Currently viewing the category: "Stinging Slug Caterpillars"

Subject:  What is this bug?
Geographic location of the bug:  Cincinnati ohio
Date: 09/27/2021
Time: 07:48 PM EDT
Your letter to the bugman:  This bug fell from a tree at winton woods park onto my car.
How you want your letter signed:  From Pamela Cupp

Monkey Slug

Dear Pamela,
Upon reading your letter, Daniel immediately suspected correctly that you encountered a Monkey Slug.  These stinging caterpillars frequently fall from trees onto cars.

Thank you.  I’d never seen anything like it.  Appreciate your reply.
Take care,
Pamela

Subject:  1inch worm with stickers
Geographic location of the bug:  Fort Pierce Florida
Date: 09/10/2021
Time: 06:33 PM EDT
Your letter to the bugman:  He was eatting a leaf from bird of paradise.
How you want your letter signed:  Vickie

Saddleback Caterpillar

Dear Vickie,
This is a Saddleback Caterpillar and we did not know they feed on bird of paradise.  According to BugGuide they feed on:  “
Many trees, shrubs, and grasses including apple, asters, blueberries, citrus, corn, dogwoods, elms, grapes, linden, maples, oaks, Prunus species, sunflowers and viburnums.

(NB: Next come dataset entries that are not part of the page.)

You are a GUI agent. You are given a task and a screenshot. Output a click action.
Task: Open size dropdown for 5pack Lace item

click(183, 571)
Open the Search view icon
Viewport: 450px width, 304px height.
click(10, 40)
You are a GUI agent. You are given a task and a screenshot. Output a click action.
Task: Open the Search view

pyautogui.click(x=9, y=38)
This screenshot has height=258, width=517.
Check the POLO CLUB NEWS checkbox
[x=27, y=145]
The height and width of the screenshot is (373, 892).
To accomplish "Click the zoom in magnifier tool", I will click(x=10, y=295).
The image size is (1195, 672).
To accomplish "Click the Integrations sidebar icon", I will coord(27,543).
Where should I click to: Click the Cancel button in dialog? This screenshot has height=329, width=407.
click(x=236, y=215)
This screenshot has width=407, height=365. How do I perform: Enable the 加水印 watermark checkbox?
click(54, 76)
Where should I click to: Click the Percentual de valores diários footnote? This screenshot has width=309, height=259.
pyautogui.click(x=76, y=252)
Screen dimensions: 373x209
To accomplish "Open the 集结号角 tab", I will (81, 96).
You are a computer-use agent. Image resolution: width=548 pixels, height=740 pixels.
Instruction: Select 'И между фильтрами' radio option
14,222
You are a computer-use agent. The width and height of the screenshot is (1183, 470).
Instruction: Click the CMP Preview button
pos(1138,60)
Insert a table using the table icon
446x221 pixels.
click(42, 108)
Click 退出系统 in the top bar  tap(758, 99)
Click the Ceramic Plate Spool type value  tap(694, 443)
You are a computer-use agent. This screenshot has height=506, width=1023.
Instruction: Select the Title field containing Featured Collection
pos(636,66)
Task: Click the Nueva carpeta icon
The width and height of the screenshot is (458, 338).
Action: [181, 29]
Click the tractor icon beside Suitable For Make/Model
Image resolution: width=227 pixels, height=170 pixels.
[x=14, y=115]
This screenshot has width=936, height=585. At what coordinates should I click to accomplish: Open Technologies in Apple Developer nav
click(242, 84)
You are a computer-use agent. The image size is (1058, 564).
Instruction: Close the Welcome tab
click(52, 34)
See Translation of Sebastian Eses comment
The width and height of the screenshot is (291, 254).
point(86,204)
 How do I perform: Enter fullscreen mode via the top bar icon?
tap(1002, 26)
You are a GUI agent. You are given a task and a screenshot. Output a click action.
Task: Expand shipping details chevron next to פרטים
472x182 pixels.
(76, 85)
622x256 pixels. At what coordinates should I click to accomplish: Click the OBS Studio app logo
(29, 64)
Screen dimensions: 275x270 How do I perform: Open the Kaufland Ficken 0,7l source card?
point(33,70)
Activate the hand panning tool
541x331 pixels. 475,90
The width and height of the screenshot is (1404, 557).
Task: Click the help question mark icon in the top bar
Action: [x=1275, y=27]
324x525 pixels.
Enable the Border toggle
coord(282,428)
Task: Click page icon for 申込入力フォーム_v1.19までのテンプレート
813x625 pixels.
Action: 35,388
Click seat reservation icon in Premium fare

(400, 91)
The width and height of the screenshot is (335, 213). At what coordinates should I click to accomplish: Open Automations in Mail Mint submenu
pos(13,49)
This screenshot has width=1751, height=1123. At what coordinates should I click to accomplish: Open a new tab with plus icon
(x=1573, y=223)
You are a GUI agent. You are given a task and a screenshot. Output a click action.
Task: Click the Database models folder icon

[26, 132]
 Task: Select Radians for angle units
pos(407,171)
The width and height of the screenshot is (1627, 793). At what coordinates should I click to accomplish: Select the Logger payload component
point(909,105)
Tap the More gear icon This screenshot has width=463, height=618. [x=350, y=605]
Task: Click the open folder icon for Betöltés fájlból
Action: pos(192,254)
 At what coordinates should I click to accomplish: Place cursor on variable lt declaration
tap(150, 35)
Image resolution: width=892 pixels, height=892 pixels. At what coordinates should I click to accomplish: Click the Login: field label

Troy has personally seen them feeding on liriope, cherry, oak, and holly.”  Handle with caution.  The Saddleback Caterpillar has stinging spines.

Subject:  Can’t narrow it down..
Geographic location of the bug:  Eastern Panhandle, West Virginia
Date: 08/28/2021
Time: 08:09 PM EDT
Your letter to the bugman:  I saw this hanging out on my car and right away thought it might be a bug/insect.  It’s interesting because it’s camouflaged and would hide very well on trees in my yard, but it was on my silver car and stood out like a sore thumb.  How it ended up on my car, I have no idea unless it fell from above from the tree.  Currently it’s August 2021 and weather is 90 degrees and humid.  When it moved, the many white feet moved from back to front and slow.  I saw it’s face on the underside, not out front.  Anyhow… I was thinking along the lines of a millipede, or isopod but can’t find any pictures close enough to id.
How you want your letter signed:  Camouflaged Something

Monkey Slug

Dear CS,
Very few people realize they are looking at a Caterpillar when they encounter a Monkey Slug.  Handle with caution as the Monkey Slug can sting.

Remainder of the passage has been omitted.